Rewrite everything in the listing from the line containing "Open the French flag language selector" down to the line containing "pyautogui.click(x=30, y=28)", replacing "hamburger menu" with "main menu" and leaving all else unchanged. Give back only those lines.

MATERIAL PROVIDED
──────────────────────────────

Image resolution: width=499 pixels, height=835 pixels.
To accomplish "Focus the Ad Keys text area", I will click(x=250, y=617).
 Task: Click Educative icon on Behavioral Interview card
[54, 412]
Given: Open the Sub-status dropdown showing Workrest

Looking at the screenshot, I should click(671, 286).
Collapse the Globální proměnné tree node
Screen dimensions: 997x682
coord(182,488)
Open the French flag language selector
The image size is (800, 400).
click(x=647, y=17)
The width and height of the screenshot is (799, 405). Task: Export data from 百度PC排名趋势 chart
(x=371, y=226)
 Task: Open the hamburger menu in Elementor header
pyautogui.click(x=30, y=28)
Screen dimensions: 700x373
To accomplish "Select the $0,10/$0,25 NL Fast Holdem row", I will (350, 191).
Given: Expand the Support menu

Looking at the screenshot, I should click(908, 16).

──────────────────────────────

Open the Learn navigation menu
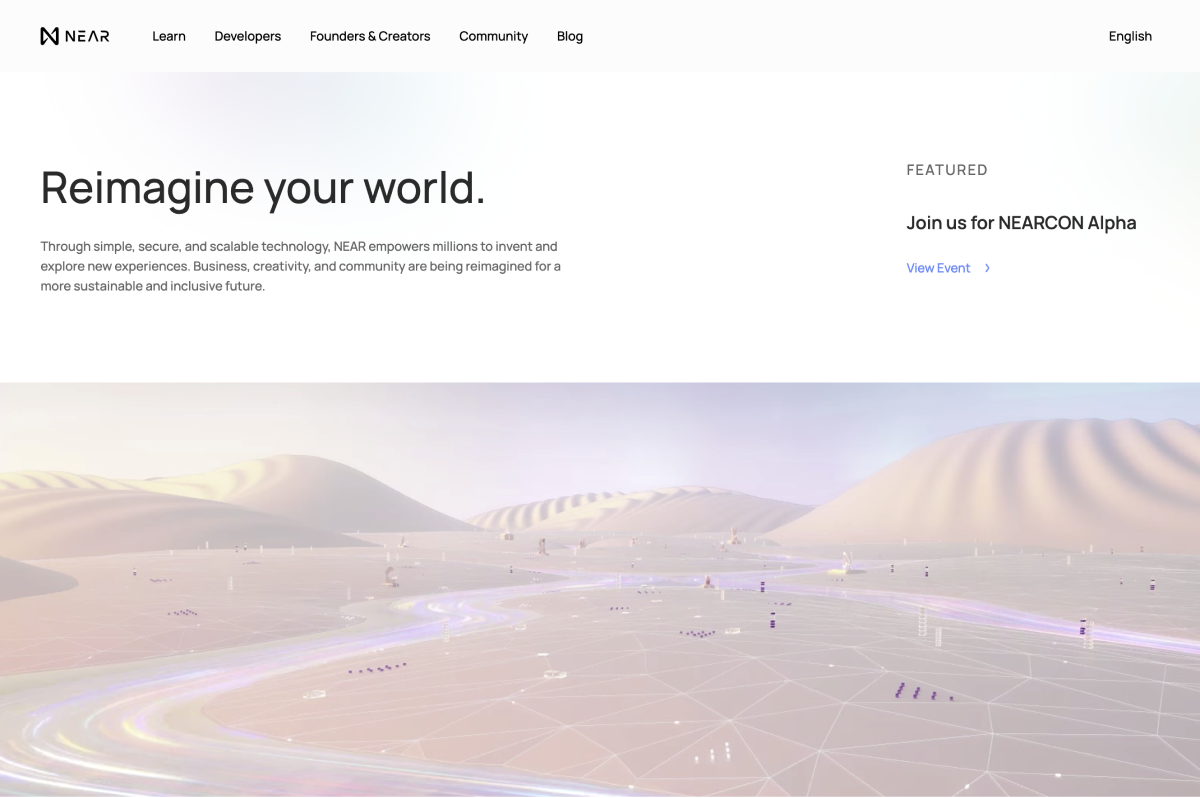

──────────────────────────────

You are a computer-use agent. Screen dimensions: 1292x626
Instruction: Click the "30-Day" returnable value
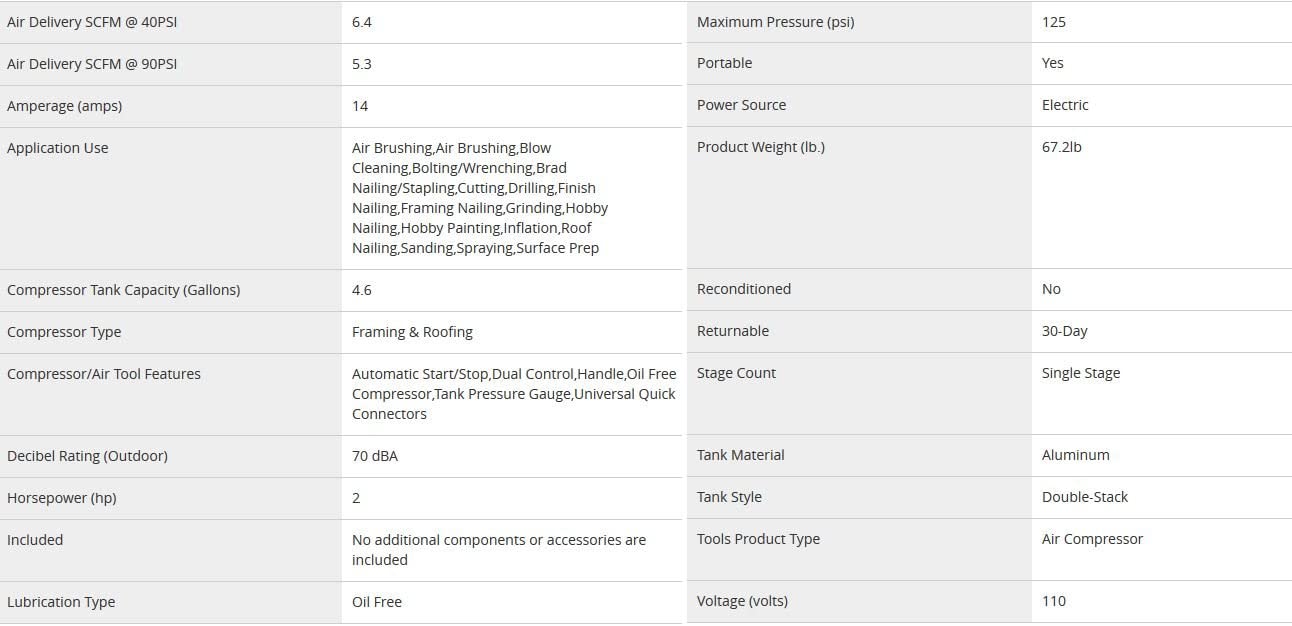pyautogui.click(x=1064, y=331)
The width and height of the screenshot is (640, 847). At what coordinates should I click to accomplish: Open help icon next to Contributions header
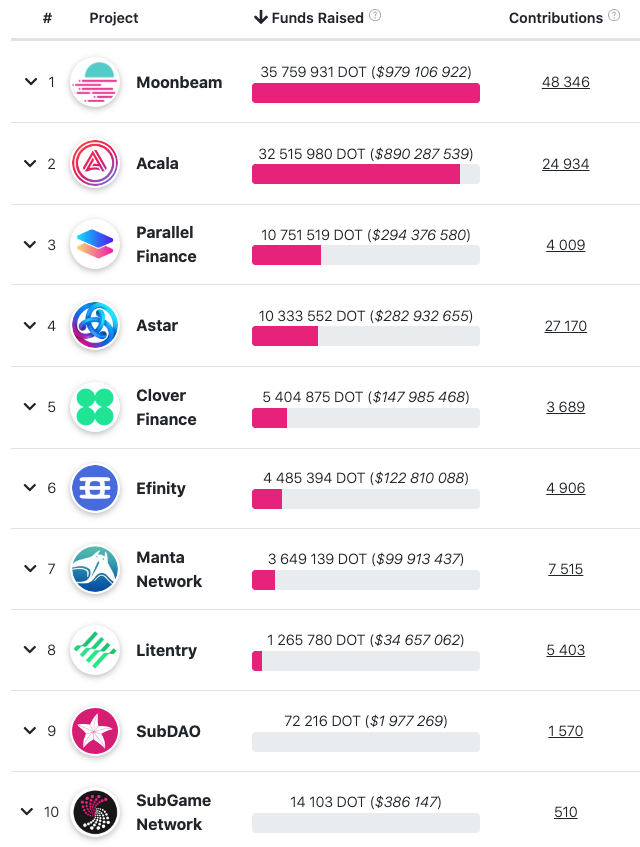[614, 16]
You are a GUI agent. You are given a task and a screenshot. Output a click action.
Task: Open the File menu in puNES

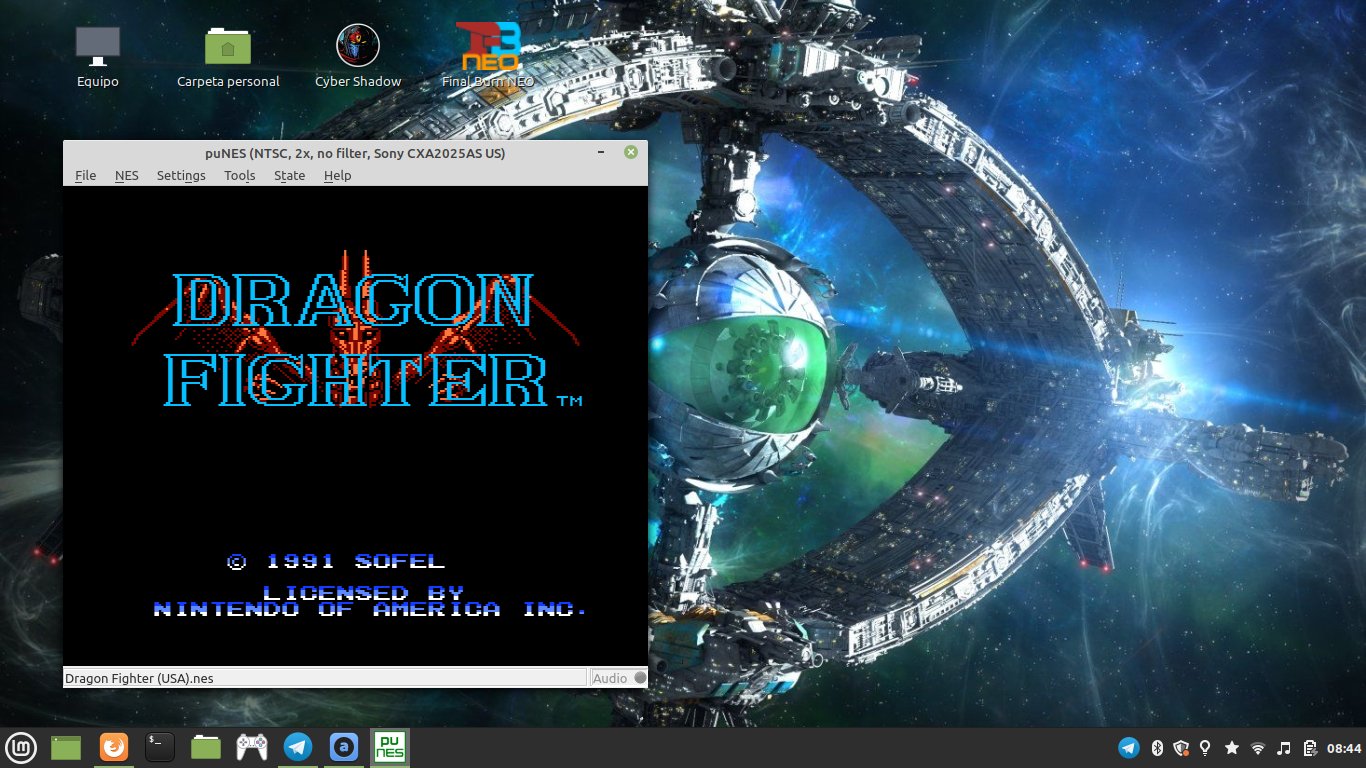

──────────────────────────────

RESULT FOR THIS TASK
Open the French flag language selector
The image size is (800, 400).
click(x=647, y=17)
The width and height of the screenshot is (799, 405). Task: Export data from 百度PC排名趋势 chart
(x=371, y=226)
 Task: Open the main menu in Elementor header
pyautogui.click(x=30, y=28)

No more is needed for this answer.